◆ TASK TO COMPLETE:
Please return, unchanged, the part of the records that opens with the line containing "You are a computer-use agent. Image resolution: width=830" and closes with the line containing "Action: tap(282, 138)", including both of those lines.

◆ WORKING DATA:
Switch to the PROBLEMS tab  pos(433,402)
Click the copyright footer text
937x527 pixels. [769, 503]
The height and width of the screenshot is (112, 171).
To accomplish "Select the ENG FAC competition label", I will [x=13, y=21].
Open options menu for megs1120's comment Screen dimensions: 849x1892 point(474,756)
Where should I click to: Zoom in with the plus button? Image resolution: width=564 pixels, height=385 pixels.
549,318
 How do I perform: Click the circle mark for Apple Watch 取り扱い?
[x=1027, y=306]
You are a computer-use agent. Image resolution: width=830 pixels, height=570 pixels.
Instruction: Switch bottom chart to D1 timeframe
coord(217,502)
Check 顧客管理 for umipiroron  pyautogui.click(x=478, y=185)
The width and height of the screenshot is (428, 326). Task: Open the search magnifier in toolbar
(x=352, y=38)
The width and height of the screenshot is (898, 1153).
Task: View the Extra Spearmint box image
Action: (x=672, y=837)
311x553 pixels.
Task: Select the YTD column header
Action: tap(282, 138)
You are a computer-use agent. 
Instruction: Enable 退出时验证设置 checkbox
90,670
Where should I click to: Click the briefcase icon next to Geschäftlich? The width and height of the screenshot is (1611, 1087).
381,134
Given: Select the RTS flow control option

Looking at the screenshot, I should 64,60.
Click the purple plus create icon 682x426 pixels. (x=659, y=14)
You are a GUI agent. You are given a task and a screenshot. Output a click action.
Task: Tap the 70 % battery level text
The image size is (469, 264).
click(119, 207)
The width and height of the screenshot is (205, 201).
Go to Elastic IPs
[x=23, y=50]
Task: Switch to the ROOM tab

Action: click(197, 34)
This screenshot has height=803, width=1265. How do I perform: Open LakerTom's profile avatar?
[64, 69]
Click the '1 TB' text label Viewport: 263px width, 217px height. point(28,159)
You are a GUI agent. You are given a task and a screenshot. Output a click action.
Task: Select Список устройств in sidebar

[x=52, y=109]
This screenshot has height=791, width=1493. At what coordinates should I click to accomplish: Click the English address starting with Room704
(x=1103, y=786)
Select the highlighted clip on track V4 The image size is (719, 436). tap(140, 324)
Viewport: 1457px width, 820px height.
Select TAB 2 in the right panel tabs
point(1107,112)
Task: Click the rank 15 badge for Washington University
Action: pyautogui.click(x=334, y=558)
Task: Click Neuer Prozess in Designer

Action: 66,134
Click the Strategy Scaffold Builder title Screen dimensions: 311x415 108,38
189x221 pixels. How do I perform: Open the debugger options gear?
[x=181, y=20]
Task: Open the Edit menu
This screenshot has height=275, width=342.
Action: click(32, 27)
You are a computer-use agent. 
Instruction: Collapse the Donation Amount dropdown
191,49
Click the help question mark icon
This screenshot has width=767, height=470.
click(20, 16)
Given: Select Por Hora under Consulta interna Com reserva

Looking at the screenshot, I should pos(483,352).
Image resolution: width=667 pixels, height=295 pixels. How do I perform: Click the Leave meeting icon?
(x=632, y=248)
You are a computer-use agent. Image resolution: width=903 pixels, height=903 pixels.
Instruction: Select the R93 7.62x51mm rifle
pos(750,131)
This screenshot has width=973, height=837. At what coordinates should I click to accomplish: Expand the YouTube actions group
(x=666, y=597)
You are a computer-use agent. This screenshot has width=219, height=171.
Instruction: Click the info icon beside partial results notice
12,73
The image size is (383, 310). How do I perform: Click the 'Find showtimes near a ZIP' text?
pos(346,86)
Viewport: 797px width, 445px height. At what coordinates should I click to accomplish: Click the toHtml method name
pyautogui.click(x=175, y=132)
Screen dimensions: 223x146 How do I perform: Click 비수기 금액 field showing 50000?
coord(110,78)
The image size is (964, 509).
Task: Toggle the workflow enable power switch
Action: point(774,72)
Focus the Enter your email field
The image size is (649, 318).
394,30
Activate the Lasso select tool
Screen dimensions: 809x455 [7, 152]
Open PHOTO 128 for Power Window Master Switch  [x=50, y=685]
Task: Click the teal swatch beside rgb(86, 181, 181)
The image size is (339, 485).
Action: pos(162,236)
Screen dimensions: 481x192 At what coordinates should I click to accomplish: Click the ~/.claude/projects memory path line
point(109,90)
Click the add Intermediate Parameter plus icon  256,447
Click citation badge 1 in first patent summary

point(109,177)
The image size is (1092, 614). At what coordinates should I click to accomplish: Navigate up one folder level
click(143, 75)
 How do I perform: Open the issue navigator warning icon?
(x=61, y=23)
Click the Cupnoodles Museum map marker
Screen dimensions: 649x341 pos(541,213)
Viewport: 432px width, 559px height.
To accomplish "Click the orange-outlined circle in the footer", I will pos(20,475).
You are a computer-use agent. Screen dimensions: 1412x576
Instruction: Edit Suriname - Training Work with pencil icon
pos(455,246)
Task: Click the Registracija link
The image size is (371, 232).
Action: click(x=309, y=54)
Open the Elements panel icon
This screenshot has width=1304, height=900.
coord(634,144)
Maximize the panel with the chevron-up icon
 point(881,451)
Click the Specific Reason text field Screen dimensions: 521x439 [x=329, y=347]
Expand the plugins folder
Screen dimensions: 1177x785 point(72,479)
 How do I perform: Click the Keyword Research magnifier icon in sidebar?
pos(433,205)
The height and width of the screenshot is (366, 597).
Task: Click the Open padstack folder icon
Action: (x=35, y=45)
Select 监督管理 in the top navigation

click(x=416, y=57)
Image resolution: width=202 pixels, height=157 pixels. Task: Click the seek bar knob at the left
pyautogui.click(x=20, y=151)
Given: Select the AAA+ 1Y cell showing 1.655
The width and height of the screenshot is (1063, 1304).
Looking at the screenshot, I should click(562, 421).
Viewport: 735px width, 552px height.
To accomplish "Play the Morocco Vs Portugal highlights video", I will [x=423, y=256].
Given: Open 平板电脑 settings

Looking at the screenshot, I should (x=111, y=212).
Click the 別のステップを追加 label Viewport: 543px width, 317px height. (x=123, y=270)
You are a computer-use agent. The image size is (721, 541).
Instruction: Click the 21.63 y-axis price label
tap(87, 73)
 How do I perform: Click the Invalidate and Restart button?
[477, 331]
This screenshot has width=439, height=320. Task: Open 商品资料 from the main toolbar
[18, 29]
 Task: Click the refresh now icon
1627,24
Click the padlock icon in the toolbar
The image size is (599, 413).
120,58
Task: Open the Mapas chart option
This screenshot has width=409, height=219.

◆ WRITTEN ANSWER:
You are a computer-use agent. Image resolution: width=830 pixels, height=570 pixels.
Instruction: Switch bottom chart to D1 timeframe
coord(217,502)
Check 顧客管理 for umipiroron  pyautogui.click(x=478, y=185)
The width and height of the screenshot is (428, 326). Task: Open the search magnifier in toolbar
(x=352, y=38)
The width and height of the screenshot is (898, 1153).
Task: View the Extra Spearmint box image
Action: (x=672, y=837)
311x553 pixels.
Task: Select the YTD column header
Action: tap(282, 138)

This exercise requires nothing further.